In the end health care provision is not independent from the ability of an economy to sustain it. If government gets to the point where it stunts the economy, then government itself cannot collect the money it promised to the voters. The United States may still be fortunate in being able to observe whether or not the European health care systems are viable in the long run.
And if not, there’s always Switzerland, the refuge of last resort.
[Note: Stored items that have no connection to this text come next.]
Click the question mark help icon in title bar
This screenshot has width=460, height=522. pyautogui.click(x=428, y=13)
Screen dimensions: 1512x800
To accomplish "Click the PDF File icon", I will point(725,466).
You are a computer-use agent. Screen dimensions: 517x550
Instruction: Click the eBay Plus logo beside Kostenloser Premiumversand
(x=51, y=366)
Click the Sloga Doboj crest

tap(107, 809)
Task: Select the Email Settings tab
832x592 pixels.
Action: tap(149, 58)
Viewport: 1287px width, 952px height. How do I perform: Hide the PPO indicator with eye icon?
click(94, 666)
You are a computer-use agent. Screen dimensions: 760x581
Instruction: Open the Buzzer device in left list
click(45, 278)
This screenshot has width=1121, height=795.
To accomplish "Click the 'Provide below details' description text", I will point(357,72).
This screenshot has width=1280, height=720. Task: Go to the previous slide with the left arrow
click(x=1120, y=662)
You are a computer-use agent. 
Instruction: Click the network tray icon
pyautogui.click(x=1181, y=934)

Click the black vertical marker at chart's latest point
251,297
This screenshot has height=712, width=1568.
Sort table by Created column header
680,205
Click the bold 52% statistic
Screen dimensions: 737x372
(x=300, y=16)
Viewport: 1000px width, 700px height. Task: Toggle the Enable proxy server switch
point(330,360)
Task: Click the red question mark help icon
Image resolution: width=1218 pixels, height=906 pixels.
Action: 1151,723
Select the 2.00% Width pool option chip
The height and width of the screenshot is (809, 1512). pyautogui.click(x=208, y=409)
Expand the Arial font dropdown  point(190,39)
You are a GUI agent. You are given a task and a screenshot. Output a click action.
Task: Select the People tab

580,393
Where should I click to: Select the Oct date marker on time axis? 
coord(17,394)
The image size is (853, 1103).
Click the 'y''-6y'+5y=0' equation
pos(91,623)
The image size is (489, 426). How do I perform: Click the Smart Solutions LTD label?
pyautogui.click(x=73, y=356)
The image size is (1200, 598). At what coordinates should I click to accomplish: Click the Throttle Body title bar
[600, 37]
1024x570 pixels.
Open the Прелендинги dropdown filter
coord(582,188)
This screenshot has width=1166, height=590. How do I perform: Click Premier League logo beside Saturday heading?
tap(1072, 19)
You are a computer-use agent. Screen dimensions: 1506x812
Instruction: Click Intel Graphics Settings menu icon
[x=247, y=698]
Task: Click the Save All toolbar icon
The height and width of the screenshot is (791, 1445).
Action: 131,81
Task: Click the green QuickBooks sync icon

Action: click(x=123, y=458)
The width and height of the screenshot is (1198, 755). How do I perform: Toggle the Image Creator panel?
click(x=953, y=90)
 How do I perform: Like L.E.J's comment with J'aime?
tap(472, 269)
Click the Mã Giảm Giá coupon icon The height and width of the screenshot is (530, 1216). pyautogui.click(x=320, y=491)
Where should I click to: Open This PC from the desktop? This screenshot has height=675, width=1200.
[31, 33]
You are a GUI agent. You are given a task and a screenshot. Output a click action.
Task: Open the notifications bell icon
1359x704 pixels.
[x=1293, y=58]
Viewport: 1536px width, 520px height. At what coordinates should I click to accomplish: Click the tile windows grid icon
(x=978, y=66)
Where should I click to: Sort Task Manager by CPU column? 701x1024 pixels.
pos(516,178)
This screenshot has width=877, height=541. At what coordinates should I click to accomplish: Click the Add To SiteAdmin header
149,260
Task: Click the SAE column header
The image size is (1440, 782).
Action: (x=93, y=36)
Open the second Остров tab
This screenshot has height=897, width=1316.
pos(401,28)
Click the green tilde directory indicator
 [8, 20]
Anyone who has ever traveled in Switzerland cannot help but to have remarked upon the overwhelming tranquility of the country. But this tranquility is illusory. As John McPhee writes in La Place de la Concorde Suisse, a rich journalistic study of the Swiss Army’s role in Swiss society, “there is scarcely a scene in Switzerland that is not ready to erupt in fire to repel an invasive war.” With a population smaller than New Jersey’s, Switzerland has a standing army of 650,000 ready to be mobilized in less than 48 hours. The Swiss Army, known in this country chiefly for its little red pocketknives, is so quietly efficient at the arts of war that the Israelis carefully patterned their own military on the Swiss model. You’ll understand why after reading this outstanding book. …
“The Swiss have avoided fighting a war for almost 500 years. To preserve that enviable record of peace, they maintain one of the world’s largest armies, on a per capita basis. This paradox . . . is the core of McPhee’s engaging La Place de la Concorde Suisse.”Jack Schnedler, Chicago Sun-Times
“‘Switzerland does not have an army,’ says one of John McPhee’s informants in La Place de la Concorde Suisse. ‘Switzerland is an army’ . . . McPhee put his reader inside Switzerland with elegance and insight.”—Jonathan Steinberg, The New York Times Book Review.
Maybe one day politicians will discover that the best way to have a viable health care system would be to have a growing economy. Now that would be a radical idea.